### Your task:
Transcribe the entire listing exactly.
━━━ Records
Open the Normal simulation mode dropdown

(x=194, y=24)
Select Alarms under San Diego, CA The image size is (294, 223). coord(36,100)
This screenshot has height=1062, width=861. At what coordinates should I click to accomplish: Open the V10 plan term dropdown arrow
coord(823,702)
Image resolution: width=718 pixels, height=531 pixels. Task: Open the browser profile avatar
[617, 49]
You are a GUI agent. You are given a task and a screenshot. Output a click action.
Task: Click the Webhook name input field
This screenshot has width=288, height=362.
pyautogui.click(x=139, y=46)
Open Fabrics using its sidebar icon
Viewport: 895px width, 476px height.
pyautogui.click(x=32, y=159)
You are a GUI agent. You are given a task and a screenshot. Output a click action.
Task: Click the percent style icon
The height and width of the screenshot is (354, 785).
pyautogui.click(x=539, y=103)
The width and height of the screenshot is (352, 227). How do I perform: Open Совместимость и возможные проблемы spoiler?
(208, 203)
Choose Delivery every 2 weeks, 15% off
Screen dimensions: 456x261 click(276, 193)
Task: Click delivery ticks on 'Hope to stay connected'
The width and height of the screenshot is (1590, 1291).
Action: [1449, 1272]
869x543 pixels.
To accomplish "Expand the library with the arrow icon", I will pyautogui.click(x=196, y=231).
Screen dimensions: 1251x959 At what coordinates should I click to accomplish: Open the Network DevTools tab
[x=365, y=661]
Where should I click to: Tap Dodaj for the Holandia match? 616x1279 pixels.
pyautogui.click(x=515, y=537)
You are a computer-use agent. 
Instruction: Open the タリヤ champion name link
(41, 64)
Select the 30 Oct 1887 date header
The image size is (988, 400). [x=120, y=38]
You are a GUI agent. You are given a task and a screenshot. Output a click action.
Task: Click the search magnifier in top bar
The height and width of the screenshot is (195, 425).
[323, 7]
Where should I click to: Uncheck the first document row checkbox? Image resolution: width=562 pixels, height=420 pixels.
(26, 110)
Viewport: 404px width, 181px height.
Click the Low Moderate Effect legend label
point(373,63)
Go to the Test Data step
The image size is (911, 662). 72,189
━━━━━━
### Exercise result:
Open the Normal simulation mode dropdown

(x=194, y=24)
Select Alarms under San Diego, CA The image size is (294, 223). coord(36,100)
This screenshot has height=1062, width=861. At what coordinates should I click to accomplish: Open the V10 plan term dropdown arrow
coord(823,702)
Image resolution: width=718 pixels, height=531 pixels. Task: Open the browser profile avatar
[617, 49]
You are a GUI agent. You are given a task and a screenshot. Output a click action.
Task: Click the Webhook name input field
This screenshot has width=288, height=362.
pyautogui.click(x=139, y=46)
Open Fabrics using its sidebar icon
Viewport: 895px width, 476px height.
pyautogui.click(x=32, y=159)
You are a GUI agent. You are given a task and a screenshot. Output a click action.
Task: Click the percent style icon
The height and width of the screenshot is (354, 785).
pyautogui.click(x=539, y=103)
The width and height of the screenshot is (352, 227). How do I perform: Open Совместимость и возможные проблемы spoiler?
(208, 203)
Choose Delivery every 2 weeks, 15% off
Screen dimensions: 456x261 click(276, 193)
Task: Click delivery ticks on 'Hope to stay connected'
The width and height of the screenshot is (1590, 1291).
Action: [1449, 1272]
869x543 pixels.
To accomplish "Expand the library with the arrow icon", I will pyautogui.click(x=196, y=231).
Screen dimensions: 1251x959 At what coordinates should I click to accomplish: Open the Network DevTools tab
[x=365, y=661]
Where should I click to: Tap Dodaj for the Holandia match? 616x1279 pixels.
pyautogui.click(x=515, y=537)
You are a computer-use agent. 
Instruction: Open the タリヤ champion name link
(41, 64)
Select the 30 Oct 1887 date header
The image size is (988, 400). [x=120, y=38]
You are a GUI agent. You are given a task and a screenshot. Output a click action.
Task: Click the search magnifier in top bar
The height and width of the screenshot is (195, 425).
[323, 7]
Where should I click to: Uncheck the first document row checkbox? Image resolution: width=562 pixels, height=420 pixels.
(26, 110)
Viewport: 404px width, 181px height.
Click the Low Moderate Effect legend label
point(373,63)
Go to the Test Data step
The image size is (911, 662). 72,189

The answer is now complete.